(Source data)
++++
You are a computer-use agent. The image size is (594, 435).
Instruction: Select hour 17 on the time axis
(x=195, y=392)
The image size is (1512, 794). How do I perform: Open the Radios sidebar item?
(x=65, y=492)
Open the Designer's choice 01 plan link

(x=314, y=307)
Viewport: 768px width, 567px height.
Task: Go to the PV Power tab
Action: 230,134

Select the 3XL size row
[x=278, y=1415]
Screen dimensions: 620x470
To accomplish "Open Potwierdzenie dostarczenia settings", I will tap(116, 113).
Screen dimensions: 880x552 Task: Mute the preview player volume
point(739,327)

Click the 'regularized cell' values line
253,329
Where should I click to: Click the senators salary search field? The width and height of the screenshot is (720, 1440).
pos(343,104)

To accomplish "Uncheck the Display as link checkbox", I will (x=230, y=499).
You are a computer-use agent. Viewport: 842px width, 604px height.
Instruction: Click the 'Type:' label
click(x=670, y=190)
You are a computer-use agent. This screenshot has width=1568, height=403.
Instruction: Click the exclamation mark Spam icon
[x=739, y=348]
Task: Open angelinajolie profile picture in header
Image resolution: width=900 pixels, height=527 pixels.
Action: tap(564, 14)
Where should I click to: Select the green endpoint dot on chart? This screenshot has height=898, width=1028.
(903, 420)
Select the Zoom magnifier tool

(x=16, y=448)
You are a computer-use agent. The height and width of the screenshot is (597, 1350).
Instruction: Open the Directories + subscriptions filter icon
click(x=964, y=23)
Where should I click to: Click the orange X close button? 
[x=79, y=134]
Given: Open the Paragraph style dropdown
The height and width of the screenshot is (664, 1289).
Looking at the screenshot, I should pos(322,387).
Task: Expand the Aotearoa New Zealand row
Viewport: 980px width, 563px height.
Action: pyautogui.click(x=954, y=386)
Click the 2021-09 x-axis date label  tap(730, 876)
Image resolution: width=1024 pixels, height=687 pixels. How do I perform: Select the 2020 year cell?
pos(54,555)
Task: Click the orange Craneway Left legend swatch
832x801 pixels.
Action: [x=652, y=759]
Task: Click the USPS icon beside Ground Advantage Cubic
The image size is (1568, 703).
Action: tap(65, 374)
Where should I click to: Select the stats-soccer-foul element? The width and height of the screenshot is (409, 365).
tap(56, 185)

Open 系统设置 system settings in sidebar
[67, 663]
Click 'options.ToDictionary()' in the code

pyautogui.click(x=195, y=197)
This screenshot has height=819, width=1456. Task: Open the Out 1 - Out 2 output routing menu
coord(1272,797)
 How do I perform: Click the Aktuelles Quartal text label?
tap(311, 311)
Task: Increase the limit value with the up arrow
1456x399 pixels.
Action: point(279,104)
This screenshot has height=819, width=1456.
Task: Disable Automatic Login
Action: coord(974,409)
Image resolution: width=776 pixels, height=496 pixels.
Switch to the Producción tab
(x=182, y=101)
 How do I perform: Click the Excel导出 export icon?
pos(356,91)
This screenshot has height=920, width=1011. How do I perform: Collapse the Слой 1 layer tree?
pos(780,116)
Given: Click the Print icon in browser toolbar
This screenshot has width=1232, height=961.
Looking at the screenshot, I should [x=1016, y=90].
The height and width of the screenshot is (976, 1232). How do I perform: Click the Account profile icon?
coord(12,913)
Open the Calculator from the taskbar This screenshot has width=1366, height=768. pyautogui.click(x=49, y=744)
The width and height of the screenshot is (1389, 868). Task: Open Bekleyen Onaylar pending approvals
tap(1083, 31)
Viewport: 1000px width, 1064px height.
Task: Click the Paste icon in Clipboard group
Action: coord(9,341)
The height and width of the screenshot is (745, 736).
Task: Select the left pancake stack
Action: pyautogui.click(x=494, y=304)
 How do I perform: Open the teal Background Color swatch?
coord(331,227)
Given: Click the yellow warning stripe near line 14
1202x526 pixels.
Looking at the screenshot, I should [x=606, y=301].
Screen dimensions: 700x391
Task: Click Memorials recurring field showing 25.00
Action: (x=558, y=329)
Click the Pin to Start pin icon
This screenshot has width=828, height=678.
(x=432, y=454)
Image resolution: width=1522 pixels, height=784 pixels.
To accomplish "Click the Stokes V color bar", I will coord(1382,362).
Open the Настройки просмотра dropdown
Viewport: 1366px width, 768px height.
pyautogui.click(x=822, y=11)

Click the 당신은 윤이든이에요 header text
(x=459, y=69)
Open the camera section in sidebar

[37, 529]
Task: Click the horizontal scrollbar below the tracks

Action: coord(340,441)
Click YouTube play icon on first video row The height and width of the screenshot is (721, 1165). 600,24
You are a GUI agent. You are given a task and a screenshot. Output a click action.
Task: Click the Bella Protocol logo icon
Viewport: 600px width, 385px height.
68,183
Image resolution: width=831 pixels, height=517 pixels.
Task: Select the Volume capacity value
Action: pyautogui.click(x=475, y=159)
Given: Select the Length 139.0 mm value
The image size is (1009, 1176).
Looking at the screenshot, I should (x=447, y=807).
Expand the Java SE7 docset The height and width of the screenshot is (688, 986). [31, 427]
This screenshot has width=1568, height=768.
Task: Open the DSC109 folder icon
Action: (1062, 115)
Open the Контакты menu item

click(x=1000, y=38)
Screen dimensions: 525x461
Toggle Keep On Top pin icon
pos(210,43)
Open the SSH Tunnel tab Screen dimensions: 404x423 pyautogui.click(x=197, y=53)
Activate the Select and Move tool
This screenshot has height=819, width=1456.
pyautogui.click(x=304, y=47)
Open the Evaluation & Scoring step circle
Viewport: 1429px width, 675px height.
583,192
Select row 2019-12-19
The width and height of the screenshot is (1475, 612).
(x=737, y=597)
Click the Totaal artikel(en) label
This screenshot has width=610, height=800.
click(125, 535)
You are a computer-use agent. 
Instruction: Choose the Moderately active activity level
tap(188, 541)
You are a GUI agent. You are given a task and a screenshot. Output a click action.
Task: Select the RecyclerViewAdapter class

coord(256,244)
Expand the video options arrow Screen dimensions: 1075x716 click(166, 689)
++++
Task instructions>
Reproduce all of the lines above, substituting "GUI automation agent" for every occurrence of "computer-use agent" and leaving everything else unchanged.

Finished task>
You are a GUI automation agent. The image size is (594, 435).
Instruction: Select hour 17 on the time axis
(x=195, y=392)
The image size is (1512, 794). How do I perform: Open the Radios sidebar item?
(x=65, y=492)
Open the Designer's choice 01 plan link

(x=314, y=307)
Viewport: 768px width, 567px height.
Task: Go to the PV Power tab
Action: 230,134

Select the 3XL size row
[x=278, y=1415]
Screen dimensions: 620x470
To accomplish "Open Potwierdzenie dostarczenia settings", I will tap(116, 113).
Screen dimensions: 880x552 Task: Mute the preview player volume
point(739,327)

Click the 'regularized cell' values line
253,329
Where should I click to: Click the senators salary search field? The width and height of the screenshot is (720, 1440).
pos(343,104)

To accomplish "Uncheck the Display as link checkbox", I will (x=230, y=499).
You are a GUI automation agent. Viewport: 842px width, 604px height.
Instruction: Click the 'Type:' label
click(x=670, y=190)
You are a GUI automation agent. This screenshot has width=1568, height=403.
Instruction: Click the exclamation mark Spam icon
[x=739, y=348]
Task: Open angelinajolie profile picture in header
Image resolution: width=900 pixels, height=527 pixels.
Action: tap(564, 14)
Where should I click to: Select the green endpoint dot on chart? This screenshot has height=898, width=1028.
(903, 420)
Select the Zoom magnifier tool

(x=16, y=448)
You are a GUI automation agent. The height and width of the screenshot is (597, 1350).
Instruction: Open the Directories + subscriptions filter icon
click(x=964, y=23)
Where should I click to: Click the orange X close button? 
[x=79, y=134]
Given: Open the Paragraph style dropdown
The height and width of the screenshot is (664, 1289).
Looking at the screenshot, I should pos(322,387).
Task: Expand the Aotearoa New Zealand row
Viewport: 980px width, 563px height.
Action: pyautogui.click(x=954, y=386)
Click the 2021-09 x-axis date label  tap(730, 876)
Image resolution: width=1024 pixels, height=687 pixels. How do I perform: Select the 2020 year cell?
pos(54,555)
Task: Click the orange Craneway Left legend swatch
832x801 pixels.
Action: [x=652, y=759]
Task: Click the USPS icon beside Ground Advantage Cubic
The image size is (1568, 703).
Action: tap(65, 374)
Where should I click to: Select the stats-soccer-foul element? The width and height of the screenshot is (409, 365).
tap(56, 185)

Open 系统设置 system settings in sidebar
[67, 663]
Click 'options.ToDictionary()' in the code

pyautogui.click(x=195, y=197)
This screenshot has height=819, width=1456. Task: Open the Out 1 - Out 2 output routing menu
coord(1272,797)
 How do I perform: Click the Aktuelles Quartal text label?
tap(311, 311)
Task: Increase the limit value with the up arrow
1456x399 pixels.
Action: point(279,104)
This screenshot has height=819, width=1456.
Task: Disable Automatic Login
Action: coord(974,409)
Image resolution: width=776 pixels, height=496 pixels.
Switch to the Producción tab
(x=182, y=101)
 How do I perform: Click the Excel导出 export icon?
pos(356,91)
This screenshot has height=920, width=1011. How do I perform: Collapse the Слой 1 layer tree?
pos(780,116)
Given: Click the Print icon in browser toolbar
This screenshot has width=1232, height=961.
Looking at the screenshot, I should [x=1016, y=90].
The height and width of the screenshot is (976, 1232). How do I perform: Click the Account profile icon?
coord(12,913)
Open the Calculator from the taskbar This screenshot has width=1366, height=768. pyautogui.click(x=49, y=744)
The width and height of the screenshot is (1389, 868). Task: Open Bekleyen Onaylar pending approvals
tap(1083, 31)
Viewport: 1000px width, 1064px height.
Task: Click the Paste icon in Clipboard group
Action: coord(9,341)
The height and width of the screenshot is (745, 736).
Task: Select the left pancake stack
Action: pyautogui.click(x=494, y=304)
 How do I perform: Open the teal Background Color swatch?
coord(331,227)
Given: Click the yellow warning stripe near line 14
1202x526 pixels.
Looking at the screenshot, I should [x=606, y=301].
Screen dimensions: 700x391
Task: Click Memorials recurring field showing 25.00
Action: (x=558, y=329)
Click the Pin to Start pin icon
This screenshot has width=828, height=678.
(x=432, y=454)
Image resolution: width=1522 pixels, height=784 pixels.
To accomplish "Click the Stokes V color bar", I will coord(1382,362).
Open the Настройки просмотра dropdown
Viewport: 1366px width, 768px height.
pyautogui.click(x=822, y=11)

Click the 당신은 윤이든이에요 header text
(x=459, y=69)
Open the camera section in sidebar

[37, 529]
Task: Click the horizontal scrollbar below the tracks

Action: coord(340,441)
Click YouTube play icon on first video row The height and width of the screenshot is (721, 1165). 600,24
You are a GUI agent. You are given a task and a screenshot. Output a click action.
Task: Click the Bella Protocol logo icon
Viewport: 600px width, 385px height.
68,183
Image resolution: width=831 pixels, height=517 pixels.
Task: Select the Volume capacity value
Action: pyautogui.click(x=475, y=159)
Given: Select the Length 139.0 mm value
The image size is (1009, 1176).
Looking at the screenshot, I should (x=447, y=807).
Expand the Java SE7 docset The height and width of the screenshot is (688, 986). [31, 427]
This screenshot has width=1568, height=768.
Task: Open the DSC109 folder icon
Action: (1062, 115)
Open the Контакты menu item

click(x=1000, y=38)
Screen dimensions: 525x461
Toggle Keep On Top pin icon
pos(210,43)
Open the SSH Tunnel tab Screen dimensions: 404x423 pyautogui.click(x=197, y=53)
Activate the Select and Move tool
This screenshot has height=819, width=1456.
pyautogui.click(x=304, y=47)
Open the Evaluation & Scoring step circle
Viewport: 1429px width, 675px height.
583,192
Select row 2019-12-19
The width and height of the screenshot is (1475, 612).
(x=737, y=597)
Click the Totaal artikel(en) label
This screenshot has width=610, height=800.
click(125, 535)
You are a GUI automation agent. 
Instruction: Choose the Moderately active activity level
tap(188, 541)
You are a GUI agent. You are given a task and a screenshot. Output a click action.
Task: Select the RecyclerViewAdapter class

coord(256,244)
Expand the video options arrow Screen dimensions: 1075x716 click(166, 689)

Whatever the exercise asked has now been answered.